SUPPLIED DATA below:

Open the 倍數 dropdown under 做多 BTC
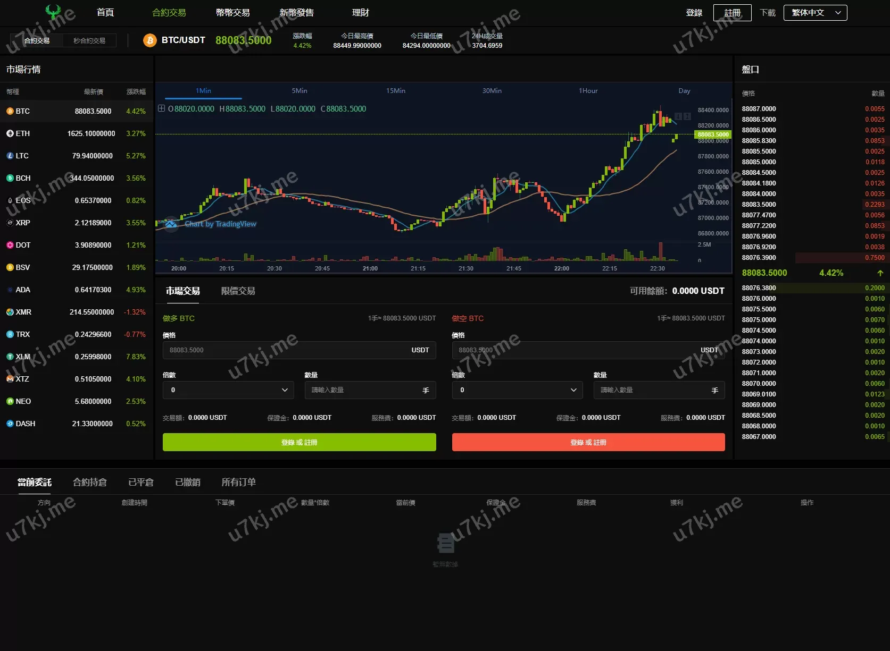Viewport: 890px width, 651px height. pos(228,390)
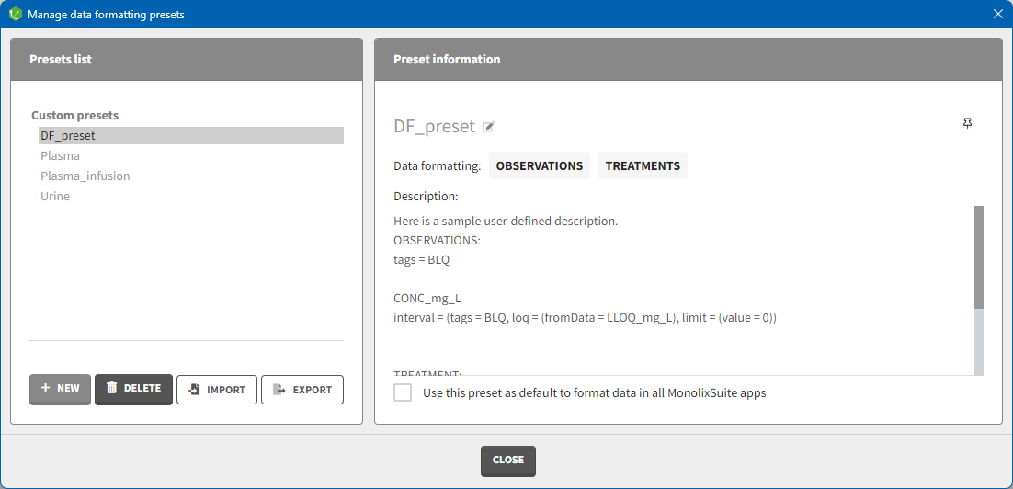The height and width of the screenshot is (489, 1013).
Task: Click the import arrow icon
Action: click(194, 390)
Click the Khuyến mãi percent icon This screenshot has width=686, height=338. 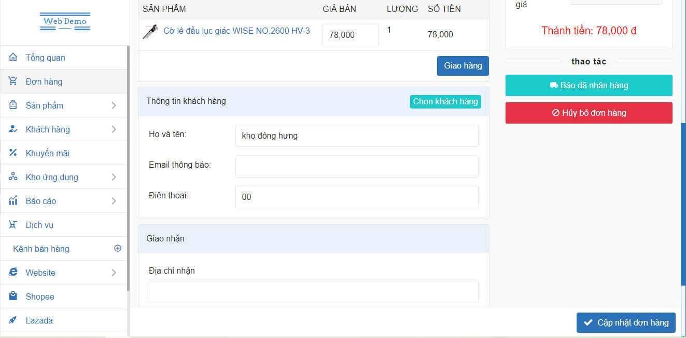point(13,153)
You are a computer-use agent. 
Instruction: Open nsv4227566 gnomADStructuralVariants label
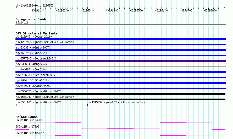click(45, 42)
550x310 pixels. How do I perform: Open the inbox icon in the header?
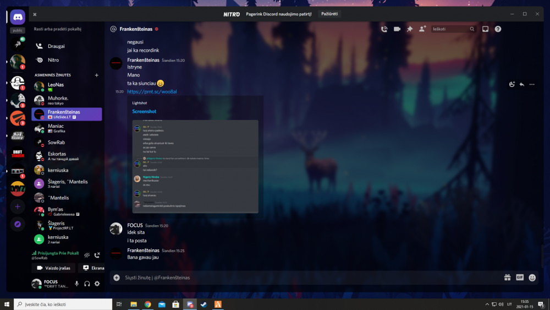pyautogui.click(x=486, y=29)
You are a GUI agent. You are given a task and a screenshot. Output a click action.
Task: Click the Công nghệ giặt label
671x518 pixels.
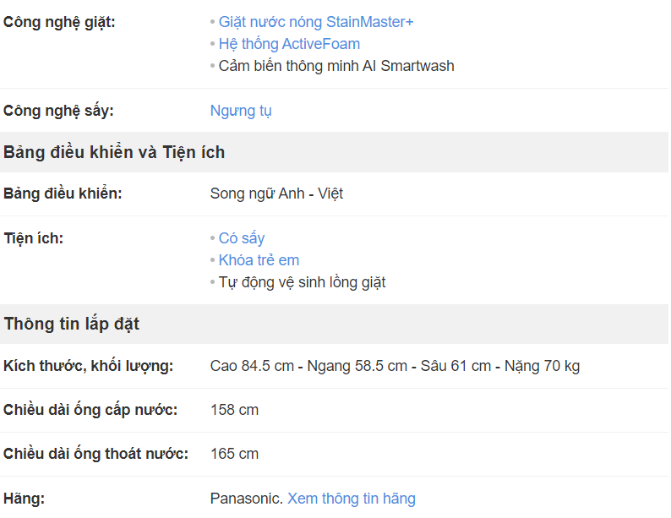[x=59, y=22]
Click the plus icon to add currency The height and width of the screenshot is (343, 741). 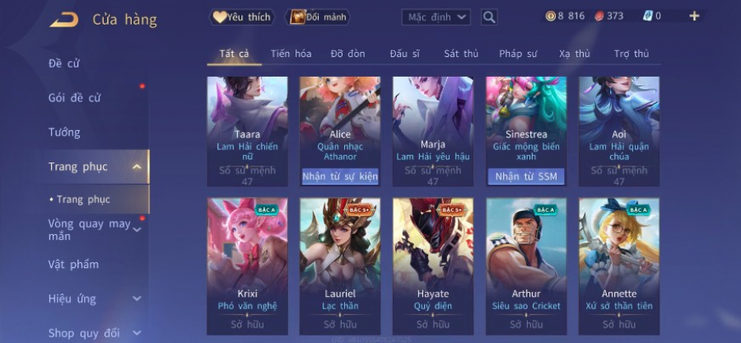tap(694, 16)
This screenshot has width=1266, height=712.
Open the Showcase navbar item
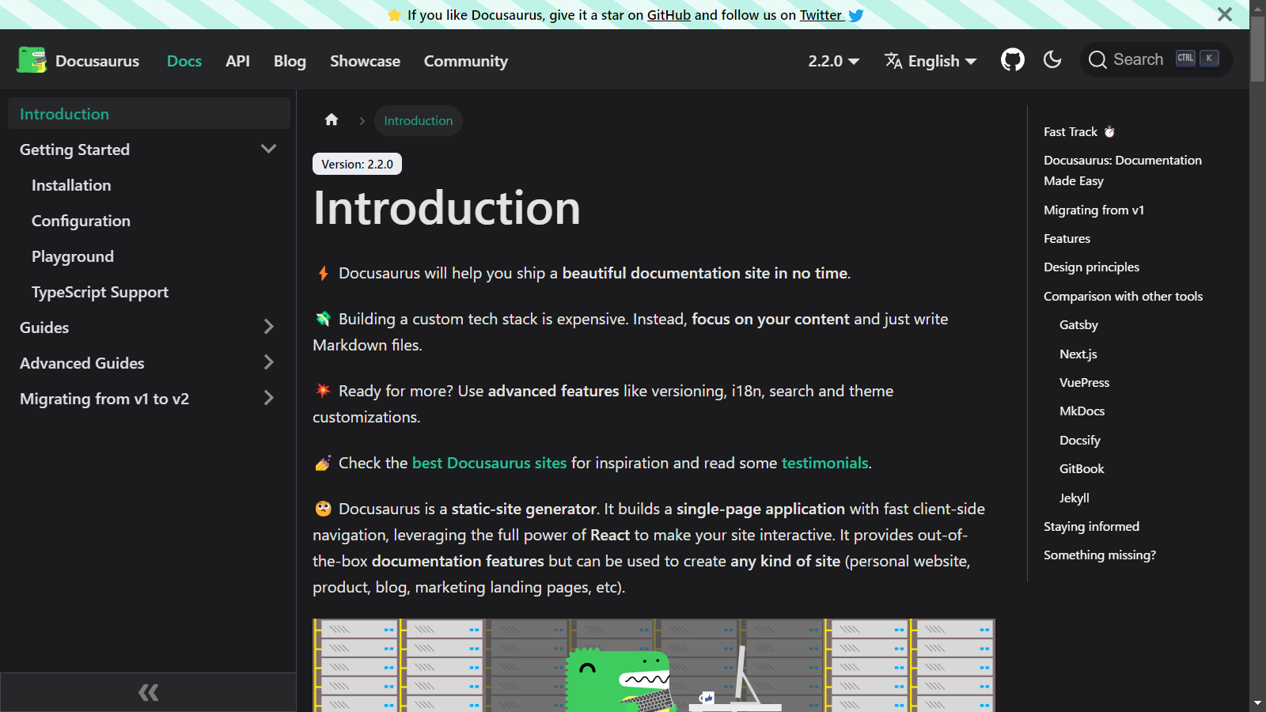pos(365,61)
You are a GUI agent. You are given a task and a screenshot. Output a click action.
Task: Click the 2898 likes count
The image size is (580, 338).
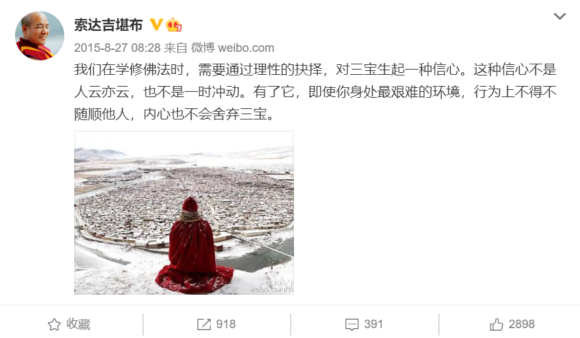(522, 324)
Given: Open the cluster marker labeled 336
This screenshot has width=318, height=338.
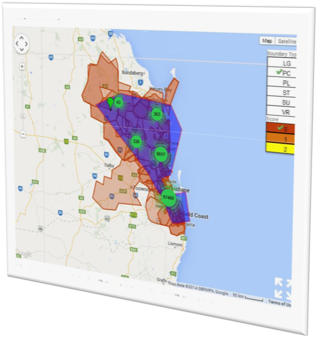Looking at the screenshot, I should [x=136, y=142].
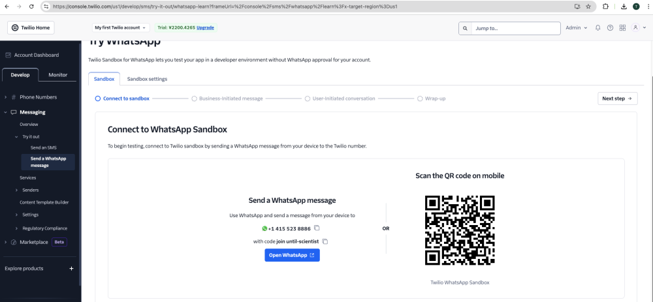Image resolution: width=653 pixels, height=302 pixels.
Task: Click the notifications bell icon
Action: tap(597, 28)
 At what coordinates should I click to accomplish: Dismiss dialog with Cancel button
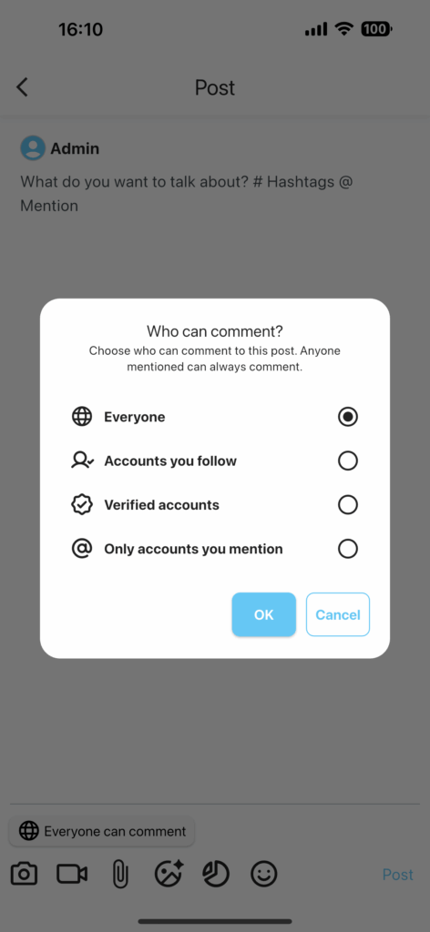[x=338, y=614]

End of SUPPLIED DATA.

## EXERCISE INSTRUCTIONS:
No pictures go in the copy. Retype exactly the lines from the one with "Given: Open the cluster marker labeled 336" through the last line of the entries above, both included, and nothing more.

## EXERCISE RESULT:
Given: Open the cluster marker labeled 336
This screenshot has width=318, height=338.
Looking at the screenshot, I should [x=136, y=142].
Image resolution: width=653 pixels, height=302 pixels.
Task: Click the notifications bell icon
Action: tap(597, 28)
 At what coordinates should I click to accomplish: Dismiss dialog with Cancel button
[x=338, y=614]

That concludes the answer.